Sans difficulté, vous avez su reconnaitre que c’est la
ligne 1 qui est identique à la ligne A. Lorsque l’on pose cette question à une
personne seule, le taux d’erreur est en effet proche de 0%. Mais ce qui
est surprenant, c’est que lorsque l’on pose cette même question à une personne
dans un groupe où tout le monde identifie la ligne 2 comme étant identique à la
ligne A, alors dans 40% des cas, cette personne répond aussi que c’est la ligne
2 qui est identique à la ligne A.
Cet effet du groupe sur l’individu est ce que l’on
appelle en psychologie sociale, le conformisme : lorsque votre jugement entre
en conflit avec celui du groupe, vous avez tendance à conformer votre jugement
à celui du groupe. Encore plus surprenant, votre jugement conformé à celui du
groupe à tendance à « s’internaliser », c’est-à-dire que même en
l’absence du groupe vous persistez dans votre jugement erroné.
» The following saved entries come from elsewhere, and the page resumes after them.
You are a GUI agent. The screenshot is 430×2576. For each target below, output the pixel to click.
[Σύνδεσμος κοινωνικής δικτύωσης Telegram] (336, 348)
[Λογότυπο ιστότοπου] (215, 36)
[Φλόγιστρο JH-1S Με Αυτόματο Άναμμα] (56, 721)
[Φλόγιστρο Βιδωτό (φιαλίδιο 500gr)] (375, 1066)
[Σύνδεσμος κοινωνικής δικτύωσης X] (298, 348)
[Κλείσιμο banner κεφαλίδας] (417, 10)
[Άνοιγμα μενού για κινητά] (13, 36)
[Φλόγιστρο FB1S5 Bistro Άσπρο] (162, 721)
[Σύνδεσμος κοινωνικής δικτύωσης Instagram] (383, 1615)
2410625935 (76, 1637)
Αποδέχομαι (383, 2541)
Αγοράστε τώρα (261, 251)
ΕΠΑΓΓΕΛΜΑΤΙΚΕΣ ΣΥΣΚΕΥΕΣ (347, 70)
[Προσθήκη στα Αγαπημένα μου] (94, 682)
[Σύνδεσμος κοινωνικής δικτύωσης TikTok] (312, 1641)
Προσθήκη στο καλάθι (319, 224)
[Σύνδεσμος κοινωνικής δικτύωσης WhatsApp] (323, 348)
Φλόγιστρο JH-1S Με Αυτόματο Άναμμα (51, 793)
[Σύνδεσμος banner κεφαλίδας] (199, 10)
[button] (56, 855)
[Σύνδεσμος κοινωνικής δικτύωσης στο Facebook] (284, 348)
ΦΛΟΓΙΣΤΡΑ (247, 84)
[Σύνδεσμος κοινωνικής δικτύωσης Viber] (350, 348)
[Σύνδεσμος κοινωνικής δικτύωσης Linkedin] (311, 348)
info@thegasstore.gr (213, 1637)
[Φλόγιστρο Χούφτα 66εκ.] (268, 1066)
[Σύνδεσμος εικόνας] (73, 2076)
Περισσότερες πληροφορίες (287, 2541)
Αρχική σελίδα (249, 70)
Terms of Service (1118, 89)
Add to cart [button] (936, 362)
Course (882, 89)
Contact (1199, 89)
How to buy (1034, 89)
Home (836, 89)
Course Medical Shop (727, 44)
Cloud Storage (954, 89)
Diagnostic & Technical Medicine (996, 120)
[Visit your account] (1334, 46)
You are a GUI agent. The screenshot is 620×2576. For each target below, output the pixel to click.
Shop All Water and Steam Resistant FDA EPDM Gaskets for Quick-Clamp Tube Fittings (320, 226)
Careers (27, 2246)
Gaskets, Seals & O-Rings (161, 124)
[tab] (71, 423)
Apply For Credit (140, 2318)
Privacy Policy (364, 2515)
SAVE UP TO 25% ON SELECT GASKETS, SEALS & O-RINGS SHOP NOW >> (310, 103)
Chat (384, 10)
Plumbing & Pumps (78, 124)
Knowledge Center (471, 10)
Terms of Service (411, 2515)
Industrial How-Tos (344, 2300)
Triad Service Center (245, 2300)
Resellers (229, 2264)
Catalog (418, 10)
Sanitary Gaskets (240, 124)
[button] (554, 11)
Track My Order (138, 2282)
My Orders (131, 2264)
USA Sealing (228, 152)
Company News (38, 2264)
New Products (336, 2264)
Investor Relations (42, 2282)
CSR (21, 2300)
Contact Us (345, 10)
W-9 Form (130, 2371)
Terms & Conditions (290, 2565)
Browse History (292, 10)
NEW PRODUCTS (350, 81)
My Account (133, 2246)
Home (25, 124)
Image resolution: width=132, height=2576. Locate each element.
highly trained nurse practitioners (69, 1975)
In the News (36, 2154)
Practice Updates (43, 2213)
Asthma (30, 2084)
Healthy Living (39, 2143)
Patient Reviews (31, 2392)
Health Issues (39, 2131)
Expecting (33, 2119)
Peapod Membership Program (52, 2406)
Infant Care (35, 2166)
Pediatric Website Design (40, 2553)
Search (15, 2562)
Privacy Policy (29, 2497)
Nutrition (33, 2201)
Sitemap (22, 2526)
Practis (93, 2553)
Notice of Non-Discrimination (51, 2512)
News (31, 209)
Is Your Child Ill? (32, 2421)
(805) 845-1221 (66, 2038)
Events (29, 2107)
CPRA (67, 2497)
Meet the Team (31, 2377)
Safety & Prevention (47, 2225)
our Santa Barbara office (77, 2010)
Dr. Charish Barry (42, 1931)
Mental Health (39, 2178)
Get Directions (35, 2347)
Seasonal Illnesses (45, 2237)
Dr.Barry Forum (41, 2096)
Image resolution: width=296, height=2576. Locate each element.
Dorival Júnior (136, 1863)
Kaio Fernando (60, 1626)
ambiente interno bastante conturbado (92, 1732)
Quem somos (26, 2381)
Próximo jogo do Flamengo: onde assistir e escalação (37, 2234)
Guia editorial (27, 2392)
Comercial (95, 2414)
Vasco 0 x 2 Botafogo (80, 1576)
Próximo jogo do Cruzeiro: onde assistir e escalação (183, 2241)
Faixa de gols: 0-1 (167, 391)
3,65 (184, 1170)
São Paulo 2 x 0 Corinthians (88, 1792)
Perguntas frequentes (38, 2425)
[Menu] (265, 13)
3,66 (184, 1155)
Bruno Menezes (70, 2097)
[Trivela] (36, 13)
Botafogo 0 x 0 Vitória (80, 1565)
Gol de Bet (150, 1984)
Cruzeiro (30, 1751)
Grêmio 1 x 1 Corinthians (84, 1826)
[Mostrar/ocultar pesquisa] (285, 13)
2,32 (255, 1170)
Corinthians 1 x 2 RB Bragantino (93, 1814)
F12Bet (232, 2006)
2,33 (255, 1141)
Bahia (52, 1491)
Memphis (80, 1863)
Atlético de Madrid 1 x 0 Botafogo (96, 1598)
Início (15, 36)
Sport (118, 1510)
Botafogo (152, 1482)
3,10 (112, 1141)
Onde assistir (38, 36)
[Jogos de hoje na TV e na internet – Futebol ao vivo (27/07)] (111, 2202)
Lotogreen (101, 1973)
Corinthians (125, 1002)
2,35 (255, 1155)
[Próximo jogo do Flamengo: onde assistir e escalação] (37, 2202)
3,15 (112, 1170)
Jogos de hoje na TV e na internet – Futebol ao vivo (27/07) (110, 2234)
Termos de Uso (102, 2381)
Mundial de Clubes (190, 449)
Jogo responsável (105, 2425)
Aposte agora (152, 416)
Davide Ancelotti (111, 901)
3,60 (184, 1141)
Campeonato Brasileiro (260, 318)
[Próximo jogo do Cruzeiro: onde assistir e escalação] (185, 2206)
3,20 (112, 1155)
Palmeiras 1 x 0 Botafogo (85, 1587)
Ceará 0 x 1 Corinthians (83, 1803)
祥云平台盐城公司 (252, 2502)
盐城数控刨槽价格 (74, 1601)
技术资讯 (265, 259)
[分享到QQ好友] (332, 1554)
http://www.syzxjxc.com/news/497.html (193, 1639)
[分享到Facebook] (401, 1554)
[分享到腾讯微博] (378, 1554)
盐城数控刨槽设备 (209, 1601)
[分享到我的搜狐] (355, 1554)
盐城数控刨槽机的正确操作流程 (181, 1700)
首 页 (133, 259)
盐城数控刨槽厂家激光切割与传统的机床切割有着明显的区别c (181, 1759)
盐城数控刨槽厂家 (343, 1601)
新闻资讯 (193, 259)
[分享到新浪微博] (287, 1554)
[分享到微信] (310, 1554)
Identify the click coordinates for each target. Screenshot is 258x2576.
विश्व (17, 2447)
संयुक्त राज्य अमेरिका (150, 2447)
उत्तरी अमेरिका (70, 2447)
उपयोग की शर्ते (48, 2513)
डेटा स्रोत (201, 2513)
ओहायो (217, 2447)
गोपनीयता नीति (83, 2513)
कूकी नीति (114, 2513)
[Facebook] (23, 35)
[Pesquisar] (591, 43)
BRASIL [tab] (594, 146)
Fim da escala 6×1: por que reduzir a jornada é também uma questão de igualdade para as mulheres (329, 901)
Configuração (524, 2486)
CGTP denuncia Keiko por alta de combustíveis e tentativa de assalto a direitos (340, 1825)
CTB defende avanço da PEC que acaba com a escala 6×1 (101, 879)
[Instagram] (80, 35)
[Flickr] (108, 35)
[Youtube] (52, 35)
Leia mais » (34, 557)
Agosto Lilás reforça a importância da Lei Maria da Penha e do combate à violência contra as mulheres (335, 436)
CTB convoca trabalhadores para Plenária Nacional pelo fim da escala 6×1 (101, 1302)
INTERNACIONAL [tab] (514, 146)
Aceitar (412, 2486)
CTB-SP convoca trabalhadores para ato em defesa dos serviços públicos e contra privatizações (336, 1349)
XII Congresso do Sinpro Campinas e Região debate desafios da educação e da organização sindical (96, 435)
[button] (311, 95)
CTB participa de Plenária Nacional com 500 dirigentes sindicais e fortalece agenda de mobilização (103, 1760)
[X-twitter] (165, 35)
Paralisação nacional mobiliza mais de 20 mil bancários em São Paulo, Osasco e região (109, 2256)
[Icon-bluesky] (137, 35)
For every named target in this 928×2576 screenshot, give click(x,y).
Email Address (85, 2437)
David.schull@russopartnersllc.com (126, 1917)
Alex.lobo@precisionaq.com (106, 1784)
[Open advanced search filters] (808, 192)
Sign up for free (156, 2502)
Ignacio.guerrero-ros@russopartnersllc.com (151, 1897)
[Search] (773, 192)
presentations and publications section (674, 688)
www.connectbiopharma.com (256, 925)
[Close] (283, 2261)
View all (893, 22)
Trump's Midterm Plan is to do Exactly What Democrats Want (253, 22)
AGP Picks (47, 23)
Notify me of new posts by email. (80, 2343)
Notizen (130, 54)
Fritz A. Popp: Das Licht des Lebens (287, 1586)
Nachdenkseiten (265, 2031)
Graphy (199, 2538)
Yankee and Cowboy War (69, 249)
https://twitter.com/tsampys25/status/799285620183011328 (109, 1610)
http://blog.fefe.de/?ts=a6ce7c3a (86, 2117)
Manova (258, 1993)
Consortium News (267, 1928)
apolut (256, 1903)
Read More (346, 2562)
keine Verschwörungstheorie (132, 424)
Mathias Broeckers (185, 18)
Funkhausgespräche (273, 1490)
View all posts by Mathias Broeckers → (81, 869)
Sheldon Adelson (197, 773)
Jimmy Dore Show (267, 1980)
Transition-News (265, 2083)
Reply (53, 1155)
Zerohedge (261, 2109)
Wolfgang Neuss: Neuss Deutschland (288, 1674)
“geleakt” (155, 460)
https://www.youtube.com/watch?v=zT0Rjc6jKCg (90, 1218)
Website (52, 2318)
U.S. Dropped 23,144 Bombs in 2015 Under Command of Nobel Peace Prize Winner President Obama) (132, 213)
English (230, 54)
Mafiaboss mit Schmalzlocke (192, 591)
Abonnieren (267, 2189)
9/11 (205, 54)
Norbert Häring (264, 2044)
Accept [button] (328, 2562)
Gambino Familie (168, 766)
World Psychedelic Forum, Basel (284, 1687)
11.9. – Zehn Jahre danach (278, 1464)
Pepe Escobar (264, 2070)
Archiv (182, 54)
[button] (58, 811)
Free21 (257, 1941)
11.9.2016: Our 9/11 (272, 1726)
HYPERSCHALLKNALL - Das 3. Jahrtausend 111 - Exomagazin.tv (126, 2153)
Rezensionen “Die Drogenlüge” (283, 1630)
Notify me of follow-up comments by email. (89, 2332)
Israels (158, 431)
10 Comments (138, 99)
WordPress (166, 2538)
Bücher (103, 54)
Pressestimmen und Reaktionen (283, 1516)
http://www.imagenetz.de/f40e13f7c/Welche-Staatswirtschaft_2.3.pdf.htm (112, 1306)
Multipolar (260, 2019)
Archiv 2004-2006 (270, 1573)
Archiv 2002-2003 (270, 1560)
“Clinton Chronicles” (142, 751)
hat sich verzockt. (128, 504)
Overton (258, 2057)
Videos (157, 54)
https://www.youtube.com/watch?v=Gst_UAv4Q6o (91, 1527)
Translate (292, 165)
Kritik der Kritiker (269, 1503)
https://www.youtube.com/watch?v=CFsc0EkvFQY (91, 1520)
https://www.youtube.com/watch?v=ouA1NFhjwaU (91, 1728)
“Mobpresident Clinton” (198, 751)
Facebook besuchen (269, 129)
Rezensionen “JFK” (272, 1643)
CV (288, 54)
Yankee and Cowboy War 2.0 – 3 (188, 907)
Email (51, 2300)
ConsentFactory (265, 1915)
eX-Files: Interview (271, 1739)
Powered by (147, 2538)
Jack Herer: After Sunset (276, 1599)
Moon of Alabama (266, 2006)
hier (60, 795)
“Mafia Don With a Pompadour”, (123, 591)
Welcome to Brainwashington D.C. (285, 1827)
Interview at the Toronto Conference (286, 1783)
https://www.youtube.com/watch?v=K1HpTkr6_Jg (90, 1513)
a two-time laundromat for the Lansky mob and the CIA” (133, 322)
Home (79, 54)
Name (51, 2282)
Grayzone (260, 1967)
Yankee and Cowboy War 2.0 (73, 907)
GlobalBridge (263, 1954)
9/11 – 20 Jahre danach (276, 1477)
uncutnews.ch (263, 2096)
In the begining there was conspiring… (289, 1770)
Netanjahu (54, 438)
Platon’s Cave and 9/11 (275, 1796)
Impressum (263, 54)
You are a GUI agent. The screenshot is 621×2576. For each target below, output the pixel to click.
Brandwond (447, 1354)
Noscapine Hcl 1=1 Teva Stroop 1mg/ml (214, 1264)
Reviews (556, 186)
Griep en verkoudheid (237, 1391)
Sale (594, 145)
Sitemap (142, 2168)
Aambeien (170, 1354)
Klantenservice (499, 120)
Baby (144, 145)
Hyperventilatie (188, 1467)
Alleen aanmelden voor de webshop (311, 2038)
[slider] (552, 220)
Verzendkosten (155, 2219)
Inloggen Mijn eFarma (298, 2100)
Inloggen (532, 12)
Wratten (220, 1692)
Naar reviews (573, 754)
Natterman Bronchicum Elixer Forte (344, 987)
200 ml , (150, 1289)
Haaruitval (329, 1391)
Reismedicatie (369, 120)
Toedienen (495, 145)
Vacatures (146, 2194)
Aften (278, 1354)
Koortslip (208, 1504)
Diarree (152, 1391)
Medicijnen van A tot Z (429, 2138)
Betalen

A l’origine du conformisme : l’expérience de Asch
Solomon Asch (1907-1996) était un psychologue
américain d’origine polonaise. Dans les années 50, il réalise une expérience
pour étudier les effets de la pression sociale sur le comportement. Il
s’agissait, à peu de chose près, d’une expérience similaire à celle des lignes
verticales vue plus haut :
Les expériences de Asch ont été répliquées plus d’une
centaine de fois dans près d’une vingtaine de pays de cultures variées. Les
résultats obtenus different assez peu : les gens conforment 20 à 40% de leurs
réponses à celles du groupe. Ce taux peut vous sembler faible, mais rappelez-vous
que la tâche demandée était très simple. « C’est presque comme si les
gens disaient voir un chat quand on leur présentait l’image d’un chien parce
que d’autres l’avaient fait avant eux » (Thaler, R. H. et Sunstein T. R.,
p.107).
Comment expliquer le conformisme ?
Il existe plusieurs hypothèses pour expliquer pourquoi
les gens ont tendance à se conformer à l’avis du groupe. L’explication la plus
sérieuse est que cela permettrait d’échapper à l’inconfort relatif au jugement
du groupe. Une question se pose alors : les gens qui se conforment à l’avis du
groupe par peur d’être exclu se forcent-ils à modifier leur jugement ou bien
finissent-ils par percevoir réellement la même chose que le groupe ? Pour le
dire autrement, est-ce que la pression sociale pourrait altérer votre
perception ?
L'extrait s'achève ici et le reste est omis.